### PASSAGE PROVIDED

There are various methods to write prompts:
•
Type it in English yourself.
•
Use translation tools like Papago, Google Translate, or DeepL during the process.
•
Chapter 3-3 Use ChatGPT as a Prompt Generator (though not a common practice within our team, I will provide details on other methods).
•
Chapter 3-3 Use tools like Clip Interrogator or sLLM to convert images to text (sLLM will be covered in future updates).
•
Chapter 3-4 Refer to generation data shared by others on platforms like CivitAI, Openart, Midjourney, or ImageTab and adapt them to your needs.
While various tools are available, the principle is simple.
Positive Prompt
Include what you want in the positive prompt (e.g., cat, nature background, minimalism).
Negative Prompt
Include what you want to exclude in the negative prompt (e.g., worst quality, nsfw, text, watermark).
(Unlike some services like Midjourney, you don’t need to enter negative prompts separately here.)
Gradual Improvement
You don’t need to enter all prompts from the start. Gradually add and refine them. Remember to add what you want in the positive prompt and what you want to exclude in the negative prompt.
03. Understanding How It Works
While it’s common to think “the model or checkpoint generates the image” in Stable Diffusion, it’s more accurate to understand that the KSampler uses the checkpoint to generate the image.
Output = KSampler(Model, Prompt)
Plain Text
복사
Let’s explain each component.
04. Models (= Checkpoints)
There are many models available, divided into checkpoints and LoRAs. We will use DreamShaperXL (dreamshaperXL_alpha2Xl10) for practice initially.
Keep the model fixed and experiment with the prompts and KSampler as described above to create a few images.
Model Versions
Stable Diffusion includes models like SD1.5, SD2.1, SDXL, and SD3.0 (and also Flux and Pony models).

######
### DATA EXTRACTS

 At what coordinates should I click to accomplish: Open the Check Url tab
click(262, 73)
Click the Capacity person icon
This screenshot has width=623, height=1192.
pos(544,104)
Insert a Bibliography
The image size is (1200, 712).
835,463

######

## COMPLETE THE FOLLOWING
a) From the text on writing prompts, list every platform named as a place to find generation data shared by others.
b) According to the text on writing prompts, why is it more accurate to say the KSampler generates the image rather than the model or checkpoint?
c) Reproduce a portion of the text on writing prompts word for word: begin at the words "Output = KSampler(Model, Prompt)" and stop after "and Pony models).".

## RESPONSES TO THE TASKS
a) CivitAI, Openart, Midjourney, ImageTab

b) The KSampler is what uses the checkpoint to generate the image. As the formula Output = KSampler(Model, Prompt) shows, the model and the prompt are inputs that the KSampler takes to produce the output.

c)
Output = KSampler(Model, Prompt)
Plain Text
복사
Let’s explain each component.
04. Models (= Checkpoints)
There are many models available, divided into checkpoints and LoRAs. We will use DreamShaperXL (dreamshaperXL_alpha2Xl10) for practice initially.
Keep the model fixed and experiment with the prompts and KSampler as described above to create a few images.
Model Versions
Stable Diffusion includes models like SD1.5, SD2.1, SDXL, and SD3.0 (and also Flux and Pony models).